[start LISTED ENTRIES]

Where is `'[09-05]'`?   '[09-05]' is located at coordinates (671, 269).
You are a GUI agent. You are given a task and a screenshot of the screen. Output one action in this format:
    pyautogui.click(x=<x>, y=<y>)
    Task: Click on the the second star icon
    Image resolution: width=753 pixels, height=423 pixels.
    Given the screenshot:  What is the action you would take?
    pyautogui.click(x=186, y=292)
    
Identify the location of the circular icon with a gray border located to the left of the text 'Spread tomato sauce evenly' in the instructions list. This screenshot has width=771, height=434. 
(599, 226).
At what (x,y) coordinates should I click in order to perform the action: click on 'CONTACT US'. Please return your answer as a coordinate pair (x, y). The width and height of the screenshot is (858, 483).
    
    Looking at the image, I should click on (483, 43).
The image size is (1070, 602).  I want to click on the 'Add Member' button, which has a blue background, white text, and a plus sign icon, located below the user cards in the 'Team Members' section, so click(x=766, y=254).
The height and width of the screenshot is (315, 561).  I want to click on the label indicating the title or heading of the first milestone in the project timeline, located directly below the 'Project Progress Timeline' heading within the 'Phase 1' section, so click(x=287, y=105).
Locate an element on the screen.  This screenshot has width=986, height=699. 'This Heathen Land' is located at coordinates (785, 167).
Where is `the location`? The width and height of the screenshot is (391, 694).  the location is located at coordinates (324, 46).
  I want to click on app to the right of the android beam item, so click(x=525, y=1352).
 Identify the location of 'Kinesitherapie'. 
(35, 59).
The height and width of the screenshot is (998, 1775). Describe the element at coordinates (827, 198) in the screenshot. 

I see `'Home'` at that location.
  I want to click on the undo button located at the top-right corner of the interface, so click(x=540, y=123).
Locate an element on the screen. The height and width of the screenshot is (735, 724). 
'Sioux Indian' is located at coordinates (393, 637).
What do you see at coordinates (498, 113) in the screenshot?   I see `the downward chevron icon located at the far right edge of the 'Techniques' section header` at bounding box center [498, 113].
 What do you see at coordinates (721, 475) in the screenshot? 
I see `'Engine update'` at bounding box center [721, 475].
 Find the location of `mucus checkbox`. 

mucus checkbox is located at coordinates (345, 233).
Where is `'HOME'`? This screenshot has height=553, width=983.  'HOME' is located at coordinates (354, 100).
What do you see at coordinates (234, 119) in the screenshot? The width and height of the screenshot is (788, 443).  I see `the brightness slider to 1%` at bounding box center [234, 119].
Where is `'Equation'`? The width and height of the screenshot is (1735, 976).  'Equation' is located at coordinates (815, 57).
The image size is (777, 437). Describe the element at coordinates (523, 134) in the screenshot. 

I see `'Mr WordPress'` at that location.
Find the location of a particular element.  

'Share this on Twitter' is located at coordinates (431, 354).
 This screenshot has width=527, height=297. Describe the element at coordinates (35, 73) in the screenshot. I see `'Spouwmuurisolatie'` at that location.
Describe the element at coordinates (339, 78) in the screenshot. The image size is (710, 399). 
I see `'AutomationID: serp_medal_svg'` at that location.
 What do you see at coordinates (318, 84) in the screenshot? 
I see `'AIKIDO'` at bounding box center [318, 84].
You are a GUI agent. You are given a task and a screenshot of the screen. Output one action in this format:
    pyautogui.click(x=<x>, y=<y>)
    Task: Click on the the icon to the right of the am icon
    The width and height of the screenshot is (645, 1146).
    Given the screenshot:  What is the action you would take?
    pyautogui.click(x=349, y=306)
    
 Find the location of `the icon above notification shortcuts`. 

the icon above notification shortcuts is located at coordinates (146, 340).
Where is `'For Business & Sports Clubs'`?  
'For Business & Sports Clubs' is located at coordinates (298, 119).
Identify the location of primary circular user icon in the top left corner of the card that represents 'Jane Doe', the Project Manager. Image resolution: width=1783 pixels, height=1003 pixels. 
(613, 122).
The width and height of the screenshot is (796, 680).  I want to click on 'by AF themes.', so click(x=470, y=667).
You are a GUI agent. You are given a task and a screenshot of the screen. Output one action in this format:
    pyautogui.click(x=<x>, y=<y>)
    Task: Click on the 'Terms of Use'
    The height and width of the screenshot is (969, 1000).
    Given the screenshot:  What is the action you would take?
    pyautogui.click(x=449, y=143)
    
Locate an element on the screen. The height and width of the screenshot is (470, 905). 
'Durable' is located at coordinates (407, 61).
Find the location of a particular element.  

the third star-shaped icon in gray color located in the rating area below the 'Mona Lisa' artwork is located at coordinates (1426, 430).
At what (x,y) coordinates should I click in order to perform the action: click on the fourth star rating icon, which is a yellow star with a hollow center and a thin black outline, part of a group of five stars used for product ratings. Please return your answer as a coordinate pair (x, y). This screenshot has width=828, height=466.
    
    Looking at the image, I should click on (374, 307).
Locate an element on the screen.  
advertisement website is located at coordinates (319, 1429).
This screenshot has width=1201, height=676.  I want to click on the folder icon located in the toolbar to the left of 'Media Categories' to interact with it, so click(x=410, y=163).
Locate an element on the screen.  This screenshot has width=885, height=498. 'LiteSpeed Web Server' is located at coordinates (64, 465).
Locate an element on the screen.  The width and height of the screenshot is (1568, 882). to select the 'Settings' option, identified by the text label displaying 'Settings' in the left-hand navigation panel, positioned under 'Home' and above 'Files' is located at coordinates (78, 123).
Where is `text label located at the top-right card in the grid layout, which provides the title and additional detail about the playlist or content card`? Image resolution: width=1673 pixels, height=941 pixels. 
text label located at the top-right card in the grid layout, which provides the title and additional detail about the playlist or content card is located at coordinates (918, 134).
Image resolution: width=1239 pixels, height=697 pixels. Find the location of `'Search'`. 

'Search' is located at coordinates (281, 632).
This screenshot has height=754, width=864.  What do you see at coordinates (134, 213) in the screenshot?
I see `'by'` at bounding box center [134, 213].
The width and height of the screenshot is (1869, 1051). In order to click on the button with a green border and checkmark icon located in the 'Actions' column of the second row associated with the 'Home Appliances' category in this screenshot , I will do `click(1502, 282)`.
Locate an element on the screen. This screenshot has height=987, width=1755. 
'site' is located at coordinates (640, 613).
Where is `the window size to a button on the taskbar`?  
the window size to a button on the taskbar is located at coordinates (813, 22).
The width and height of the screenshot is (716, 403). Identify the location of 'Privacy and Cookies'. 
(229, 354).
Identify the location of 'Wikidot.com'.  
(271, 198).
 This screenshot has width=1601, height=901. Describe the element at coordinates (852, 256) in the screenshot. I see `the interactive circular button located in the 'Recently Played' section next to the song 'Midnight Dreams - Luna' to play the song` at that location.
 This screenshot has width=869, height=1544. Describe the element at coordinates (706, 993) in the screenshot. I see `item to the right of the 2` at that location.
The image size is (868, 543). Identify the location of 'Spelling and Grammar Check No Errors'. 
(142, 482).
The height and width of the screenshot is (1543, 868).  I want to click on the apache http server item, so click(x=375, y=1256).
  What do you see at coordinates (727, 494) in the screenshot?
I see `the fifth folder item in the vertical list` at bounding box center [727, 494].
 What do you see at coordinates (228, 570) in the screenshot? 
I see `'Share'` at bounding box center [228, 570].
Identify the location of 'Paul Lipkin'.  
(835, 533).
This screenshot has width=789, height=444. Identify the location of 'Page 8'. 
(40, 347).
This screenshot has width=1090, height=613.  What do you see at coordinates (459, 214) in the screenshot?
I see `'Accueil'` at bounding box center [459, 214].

[end LISTED ENTRIES]

▶ _TASK DETAILS_:
How many lines of the data above contain the string "perform"? Give only the number.

▶ _ANSWER TO THIS PROBLEM_:
2